[O EXERCÍCIO]: No texto sobre a China, qual é a população do país mencionada pelo autor?

━━━ TEXTO DE ORIGEM ━━━

Fernando Safatle

Conhecemos muito pouco da China. O pouco que conhecemos vem de fontes distorcidas, interessadas em passar uma visão irreal de sua realidade. O salto qualitativo que a China obteve de 1978 para cá, desde que Deng Xiaoping começou a dar às rédeas e definir uma política de modernização e abertura foi impressionante. De um país que era conhecido por produzir quinquilharias passou em poucos anos a dar um salto tecnológico alcançando e ultrapassando países avançados na produção em elevado nível de sofisticação em vários produtos.

A ideia que ainda tentam passar é de um país atrasado com uma ditadura extremamente autoritária. Eu cá com meus botões ficava imaginando como um país com uma população de cerca de 1 bilhão e 200 milhões de habitantes pode ser submetido a uma ditadura ferrenha? Ainda mais um povo que tem um histórico de levantes contra seus invasores. Só é possível manter um regime por décadas se tiver vasos comunicantes, se a população puder se expressar de alguma maneira, seja lá que democracia for. Senão nada fica em pé por décadas.

━━━ DADOS ━━━

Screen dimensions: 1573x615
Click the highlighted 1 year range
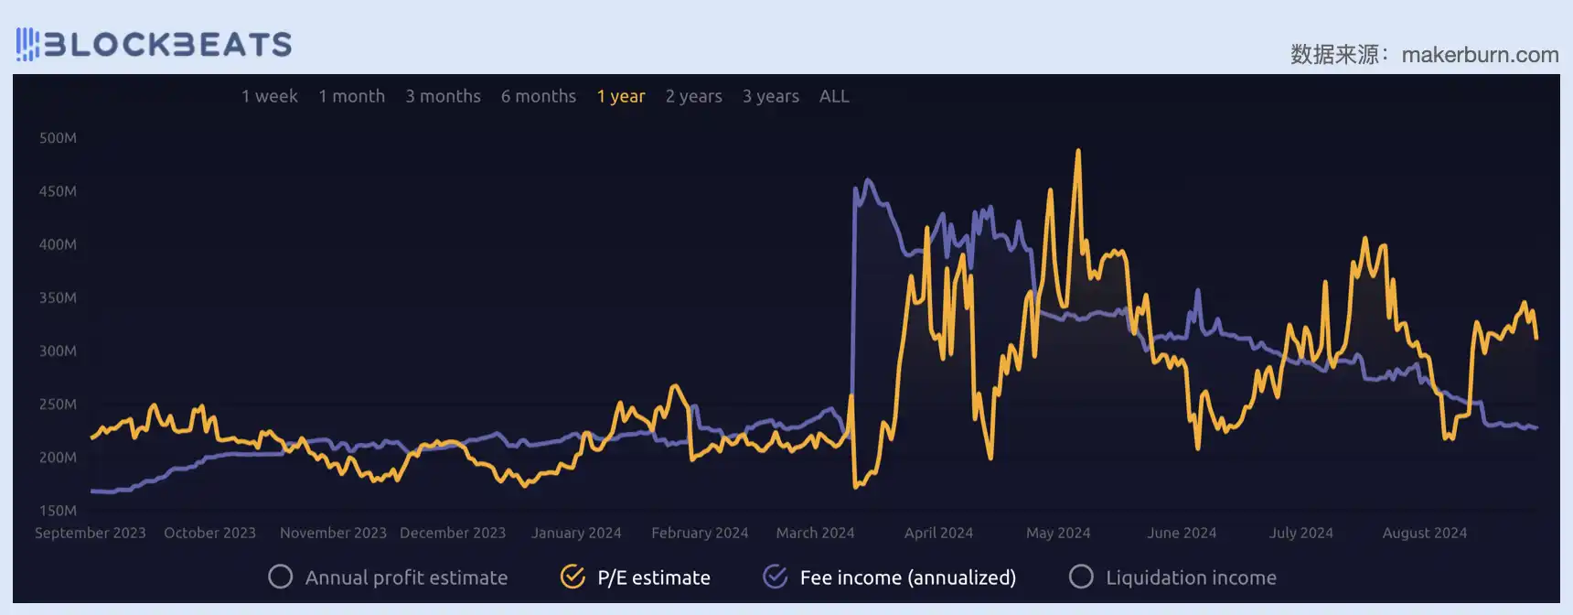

━━━

[SOLUÇÃO DO EXERCÍCIO]: Cerca de 1 bilhão e 200 milhões de habitantes.